In documents released on the FDA website yesterday, the agency has said that it does not believe Daytrana (methylphenidate) should be approved to treat children with ADHD in the USA because its safety has not been demonstrated adequately. The product’s efficacy is not in question, according to the document.
If the advisory committee follows the FDA’s lead, it will be the second time that Shire and Noven have been knocked back on the product. The agency issued a ‘not approvable’ notice for the product in 2003, when it was known as Methypatch, also on safety grounds. It is being developed by Shire alongside US firm Noven.
In trials, Daytrana has been associated with side effects such as decreased appetite, sleeplessness, twitching, weight loss, nausea and vomiting. FDA reviewer Robert Levin maintains that some of these side effects occurred more frequently with Daytrana than with Johnson & Johnson’s Concerta, an oral formulation of methylphenidate.

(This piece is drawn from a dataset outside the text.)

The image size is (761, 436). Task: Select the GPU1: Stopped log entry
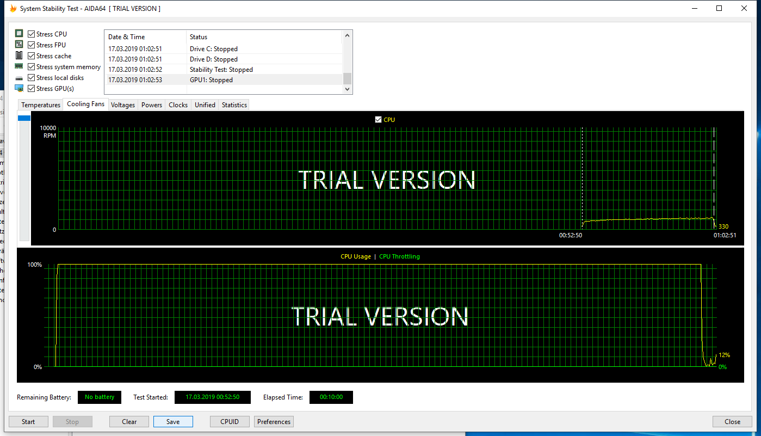[223, 80]
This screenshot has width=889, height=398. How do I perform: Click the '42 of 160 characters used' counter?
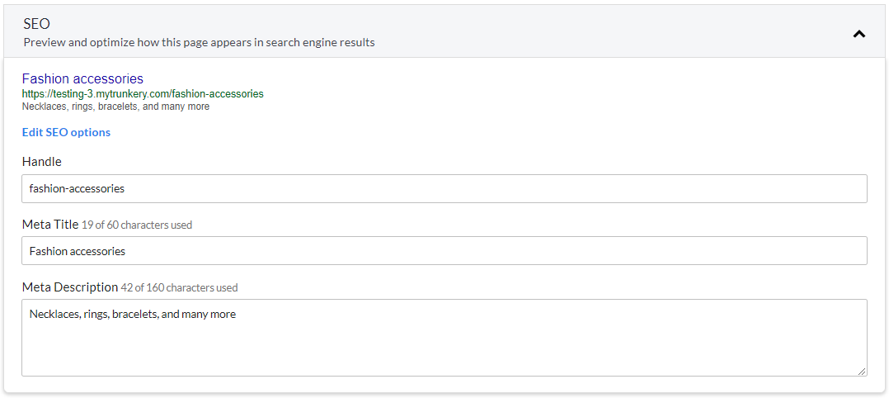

Shire and Noven re-filed for approval earlier this year with a new treatment protocol for Daytrana, in which children would wear the patch for nine rather than 12 hours, in a bid to alleviate the FDA’s concerns. The just-published documents suggest they have been unsuccessful, although there is still every chance the panel will not adopt the agency’s position.
The company is hoping that panellists will recognise the benefits of the product in treating ADHD in children who find it difficult to take oral medications.
Daytrana is one of six new products Shire is hoping to launch next year to help it weather the loss of marketing exclusivity on Adderall XR (mixed amphetamine salts), its top-selling product.
Adderall XR brought in third quarter sales of $166 million dollars, but is facing generic challenges from a number of companies. Shire has lawsuits ongoing against two generics houses - Barr and Impax - and the cases set to go to court in January and February 2006, respectively.
- Meanwhile, Shire has filed for approval to market its idursulfase drug for the treatment of Hunter syndrome with the European Medicines Agency (EMEA). The company said it is hoping for ‘approval and subsequent launch in Europe in late 2006 or early 2007’. If approved, this would be the first human enzyme replacement therapy for the treatment of Hunter syndrome, also known as mucopolysaccharidosis type II. The hereditary disease causes abnormal function of multiple organs, and in severe cases, early death.